• Instructions to follow:
Copy out the stretch from the line containing "Switch to the Filters" through the line containing "pos(1501,118)" in the records below, keeping the requests unchanged and adding 30 to each coordinate in the answers.

• Provided records:
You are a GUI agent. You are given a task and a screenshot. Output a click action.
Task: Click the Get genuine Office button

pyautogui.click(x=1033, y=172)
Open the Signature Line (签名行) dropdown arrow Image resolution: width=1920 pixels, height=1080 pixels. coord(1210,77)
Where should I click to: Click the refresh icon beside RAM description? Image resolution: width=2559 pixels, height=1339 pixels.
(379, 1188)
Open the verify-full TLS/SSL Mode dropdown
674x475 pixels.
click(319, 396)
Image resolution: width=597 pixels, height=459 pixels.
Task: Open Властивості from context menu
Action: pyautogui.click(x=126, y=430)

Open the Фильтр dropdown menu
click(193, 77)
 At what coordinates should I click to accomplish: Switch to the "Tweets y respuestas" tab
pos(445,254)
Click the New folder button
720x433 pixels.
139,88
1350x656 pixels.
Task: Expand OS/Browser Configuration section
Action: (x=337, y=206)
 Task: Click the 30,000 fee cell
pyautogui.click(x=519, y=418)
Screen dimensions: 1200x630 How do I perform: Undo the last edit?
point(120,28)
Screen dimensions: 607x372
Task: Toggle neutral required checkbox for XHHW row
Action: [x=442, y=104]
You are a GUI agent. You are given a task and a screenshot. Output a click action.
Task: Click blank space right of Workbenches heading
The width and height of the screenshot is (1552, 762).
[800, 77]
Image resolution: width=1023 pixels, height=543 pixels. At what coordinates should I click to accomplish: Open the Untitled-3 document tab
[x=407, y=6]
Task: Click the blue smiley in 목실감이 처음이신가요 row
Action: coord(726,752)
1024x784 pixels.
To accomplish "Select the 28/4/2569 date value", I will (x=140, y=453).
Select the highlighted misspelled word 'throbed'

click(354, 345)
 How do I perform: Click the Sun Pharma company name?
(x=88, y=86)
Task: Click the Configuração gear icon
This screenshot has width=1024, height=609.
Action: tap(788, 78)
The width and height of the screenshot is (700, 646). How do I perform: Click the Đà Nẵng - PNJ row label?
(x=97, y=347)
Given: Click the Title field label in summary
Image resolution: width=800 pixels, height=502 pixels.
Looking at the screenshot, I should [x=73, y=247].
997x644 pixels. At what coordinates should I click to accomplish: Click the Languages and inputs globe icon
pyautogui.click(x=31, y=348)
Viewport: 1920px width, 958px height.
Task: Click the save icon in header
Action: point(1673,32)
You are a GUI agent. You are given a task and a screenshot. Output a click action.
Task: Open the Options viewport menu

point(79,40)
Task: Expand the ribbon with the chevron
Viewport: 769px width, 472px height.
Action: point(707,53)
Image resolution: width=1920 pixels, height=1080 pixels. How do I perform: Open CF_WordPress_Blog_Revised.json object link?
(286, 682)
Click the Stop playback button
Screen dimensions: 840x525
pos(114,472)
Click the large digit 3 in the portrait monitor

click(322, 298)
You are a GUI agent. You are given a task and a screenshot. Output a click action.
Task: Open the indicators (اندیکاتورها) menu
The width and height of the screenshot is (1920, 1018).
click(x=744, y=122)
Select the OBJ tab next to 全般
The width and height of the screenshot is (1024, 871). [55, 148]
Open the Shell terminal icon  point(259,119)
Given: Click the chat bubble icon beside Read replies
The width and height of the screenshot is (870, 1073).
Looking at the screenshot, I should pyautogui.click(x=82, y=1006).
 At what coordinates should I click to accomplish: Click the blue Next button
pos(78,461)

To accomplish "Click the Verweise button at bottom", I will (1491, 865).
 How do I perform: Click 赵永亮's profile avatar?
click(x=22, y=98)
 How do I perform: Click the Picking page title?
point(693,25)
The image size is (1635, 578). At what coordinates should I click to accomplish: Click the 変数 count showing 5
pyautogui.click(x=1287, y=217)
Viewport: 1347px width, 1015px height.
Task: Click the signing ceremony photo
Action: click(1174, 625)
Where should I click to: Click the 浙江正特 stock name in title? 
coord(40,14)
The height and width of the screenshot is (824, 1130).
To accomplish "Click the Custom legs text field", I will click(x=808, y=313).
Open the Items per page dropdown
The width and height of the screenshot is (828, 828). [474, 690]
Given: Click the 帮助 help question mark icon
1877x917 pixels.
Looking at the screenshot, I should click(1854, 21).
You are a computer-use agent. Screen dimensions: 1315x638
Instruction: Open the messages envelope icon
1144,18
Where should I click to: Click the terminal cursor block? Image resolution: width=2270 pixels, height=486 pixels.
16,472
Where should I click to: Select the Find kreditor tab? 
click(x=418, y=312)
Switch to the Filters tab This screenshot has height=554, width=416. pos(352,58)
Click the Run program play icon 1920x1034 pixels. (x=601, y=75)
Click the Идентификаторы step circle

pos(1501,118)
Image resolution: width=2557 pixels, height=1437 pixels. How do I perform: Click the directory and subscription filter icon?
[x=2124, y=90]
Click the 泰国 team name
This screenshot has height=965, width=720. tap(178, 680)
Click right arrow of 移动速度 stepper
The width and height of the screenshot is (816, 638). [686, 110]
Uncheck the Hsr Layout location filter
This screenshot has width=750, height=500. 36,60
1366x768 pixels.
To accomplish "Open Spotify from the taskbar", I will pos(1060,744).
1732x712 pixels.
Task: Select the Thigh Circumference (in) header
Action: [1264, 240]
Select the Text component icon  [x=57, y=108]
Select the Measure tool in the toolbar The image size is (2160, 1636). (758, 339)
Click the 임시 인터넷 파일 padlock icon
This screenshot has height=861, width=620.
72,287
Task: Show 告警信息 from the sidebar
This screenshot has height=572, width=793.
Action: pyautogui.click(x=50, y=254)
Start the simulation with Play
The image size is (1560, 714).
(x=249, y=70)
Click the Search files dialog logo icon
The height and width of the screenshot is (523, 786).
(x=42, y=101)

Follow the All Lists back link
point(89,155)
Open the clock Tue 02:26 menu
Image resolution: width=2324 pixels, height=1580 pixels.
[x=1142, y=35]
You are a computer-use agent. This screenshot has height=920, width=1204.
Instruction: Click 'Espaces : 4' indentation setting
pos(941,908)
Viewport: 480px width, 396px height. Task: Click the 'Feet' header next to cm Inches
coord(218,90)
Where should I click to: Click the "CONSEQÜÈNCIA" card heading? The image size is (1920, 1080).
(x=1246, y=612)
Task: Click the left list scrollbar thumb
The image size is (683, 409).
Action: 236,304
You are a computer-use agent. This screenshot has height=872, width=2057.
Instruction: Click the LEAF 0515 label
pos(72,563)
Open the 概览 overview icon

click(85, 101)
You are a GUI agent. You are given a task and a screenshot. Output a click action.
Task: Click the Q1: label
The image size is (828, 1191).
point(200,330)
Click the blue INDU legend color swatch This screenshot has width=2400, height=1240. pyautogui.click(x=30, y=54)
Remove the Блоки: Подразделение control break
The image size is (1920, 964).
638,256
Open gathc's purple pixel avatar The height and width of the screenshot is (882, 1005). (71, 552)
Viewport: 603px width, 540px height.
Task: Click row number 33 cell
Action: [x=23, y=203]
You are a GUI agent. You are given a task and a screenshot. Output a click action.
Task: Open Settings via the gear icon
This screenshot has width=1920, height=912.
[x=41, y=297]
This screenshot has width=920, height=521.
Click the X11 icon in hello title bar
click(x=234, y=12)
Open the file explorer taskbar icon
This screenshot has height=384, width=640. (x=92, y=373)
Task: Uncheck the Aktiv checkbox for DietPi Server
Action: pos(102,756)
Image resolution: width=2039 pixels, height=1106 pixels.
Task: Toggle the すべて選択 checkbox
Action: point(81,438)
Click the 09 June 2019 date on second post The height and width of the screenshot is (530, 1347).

• Task output:
Switch to the Filters tab This screenshot has height=554, width=416. pos(382,88)
Click the Run program play icon 1920x1034 pixels. (x=631, y=105)
Click the Идентификаторы step circle

pos(1531,148)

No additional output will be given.